[Dataset records]
■ ■ ■ ■ ■
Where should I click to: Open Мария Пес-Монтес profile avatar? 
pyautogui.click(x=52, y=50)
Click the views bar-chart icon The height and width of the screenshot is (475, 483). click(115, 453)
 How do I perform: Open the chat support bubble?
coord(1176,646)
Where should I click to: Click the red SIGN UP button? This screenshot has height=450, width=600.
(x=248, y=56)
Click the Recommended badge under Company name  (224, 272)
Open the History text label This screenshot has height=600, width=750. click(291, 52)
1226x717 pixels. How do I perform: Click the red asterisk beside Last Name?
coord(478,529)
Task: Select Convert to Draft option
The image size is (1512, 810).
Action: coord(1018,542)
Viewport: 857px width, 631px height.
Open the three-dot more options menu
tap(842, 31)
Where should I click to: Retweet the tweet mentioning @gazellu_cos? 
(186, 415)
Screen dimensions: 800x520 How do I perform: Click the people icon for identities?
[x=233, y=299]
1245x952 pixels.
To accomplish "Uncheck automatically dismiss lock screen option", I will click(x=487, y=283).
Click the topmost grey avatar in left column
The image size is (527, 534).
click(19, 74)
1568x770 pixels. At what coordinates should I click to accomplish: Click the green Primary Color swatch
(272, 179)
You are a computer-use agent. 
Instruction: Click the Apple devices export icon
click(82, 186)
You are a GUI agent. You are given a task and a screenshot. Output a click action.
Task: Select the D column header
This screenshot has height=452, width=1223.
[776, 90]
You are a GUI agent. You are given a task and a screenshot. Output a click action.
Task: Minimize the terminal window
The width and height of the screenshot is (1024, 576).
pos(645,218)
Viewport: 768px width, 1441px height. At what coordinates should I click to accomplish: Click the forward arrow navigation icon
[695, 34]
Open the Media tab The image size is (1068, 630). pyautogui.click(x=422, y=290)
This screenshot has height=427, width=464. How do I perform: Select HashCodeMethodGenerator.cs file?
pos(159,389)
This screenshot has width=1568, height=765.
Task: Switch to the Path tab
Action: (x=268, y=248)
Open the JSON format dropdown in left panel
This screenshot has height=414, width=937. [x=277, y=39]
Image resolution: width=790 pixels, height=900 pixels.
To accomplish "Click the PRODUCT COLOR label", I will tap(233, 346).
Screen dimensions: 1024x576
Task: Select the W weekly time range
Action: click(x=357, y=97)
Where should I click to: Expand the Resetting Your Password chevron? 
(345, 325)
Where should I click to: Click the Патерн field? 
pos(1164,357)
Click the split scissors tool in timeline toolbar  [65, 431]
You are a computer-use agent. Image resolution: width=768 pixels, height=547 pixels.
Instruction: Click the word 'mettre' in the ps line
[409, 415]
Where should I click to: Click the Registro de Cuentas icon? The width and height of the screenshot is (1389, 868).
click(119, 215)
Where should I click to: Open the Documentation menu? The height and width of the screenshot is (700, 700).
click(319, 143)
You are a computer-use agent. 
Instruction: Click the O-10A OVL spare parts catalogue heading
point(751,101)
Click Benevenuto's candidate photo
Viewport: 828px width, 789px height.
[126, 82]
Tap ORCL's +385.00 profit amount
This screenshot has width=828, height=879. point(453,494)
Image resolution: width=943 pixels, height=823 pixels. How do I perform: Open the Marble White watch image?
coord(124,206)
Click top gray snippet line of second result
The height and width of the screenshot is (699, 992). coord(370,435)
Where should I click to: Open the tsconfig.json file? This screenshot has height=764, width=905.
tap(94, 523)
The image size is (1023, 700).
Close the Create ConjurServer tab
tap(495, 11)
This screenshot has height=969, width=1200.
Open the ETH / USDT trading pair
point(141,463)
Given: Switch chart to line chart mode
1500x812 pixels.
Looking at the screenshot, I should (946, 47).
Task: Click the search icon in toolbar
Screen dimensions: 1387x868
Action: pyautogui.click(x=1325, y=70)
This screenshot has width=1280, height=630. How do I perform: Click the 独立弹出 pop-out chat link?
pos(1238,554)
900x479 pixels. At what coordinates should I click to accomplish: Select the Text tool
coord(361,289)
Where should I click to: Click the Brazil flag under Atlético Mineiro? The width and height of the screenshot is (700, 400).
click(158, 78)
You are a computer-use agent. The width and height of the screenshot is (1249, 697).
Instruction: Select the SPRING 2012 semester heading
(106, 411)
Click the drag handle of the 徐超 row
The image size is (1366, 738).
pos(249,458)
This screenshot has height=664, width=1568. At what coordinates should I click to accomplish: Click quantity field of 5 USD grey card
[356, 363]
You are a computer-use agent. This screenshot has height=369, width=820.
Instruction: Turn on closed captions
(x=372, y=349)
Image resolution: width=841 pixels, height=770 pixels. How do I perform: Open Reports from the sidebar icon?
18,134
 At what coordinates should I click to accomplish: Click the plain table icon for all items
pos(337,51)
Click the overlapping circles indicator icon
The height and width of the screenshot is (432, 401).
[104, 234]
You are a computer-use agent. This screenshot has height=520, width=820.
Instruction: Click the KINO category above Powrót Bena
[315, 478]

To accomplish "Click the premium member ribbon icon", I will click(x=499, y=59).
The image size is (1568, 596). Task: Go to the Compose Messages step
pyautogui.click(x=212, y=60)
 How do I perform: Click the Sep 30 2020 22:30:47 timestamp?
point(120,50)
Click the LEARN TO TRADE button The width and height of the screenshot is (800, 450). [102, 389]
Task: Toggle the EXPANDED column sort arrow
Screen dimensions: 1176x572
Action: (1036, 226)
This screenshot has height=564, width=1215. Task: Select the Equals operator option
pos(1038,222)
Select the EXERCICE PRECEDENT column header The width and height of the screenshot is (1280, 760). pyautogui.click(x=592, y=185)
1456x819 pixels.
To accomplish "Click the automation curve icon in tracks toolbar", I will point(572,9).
■ ■ ■ ■ ■
*Exercise brief*. Report each line in the preceding entries that holds the string "header".

*Answer for this exercise*.
Task: Select the D column header
Select the EXERCICE PRECEDENT column header The width and height of the screenshot is (1280, 760). pyautogui.click(x=592, y=185)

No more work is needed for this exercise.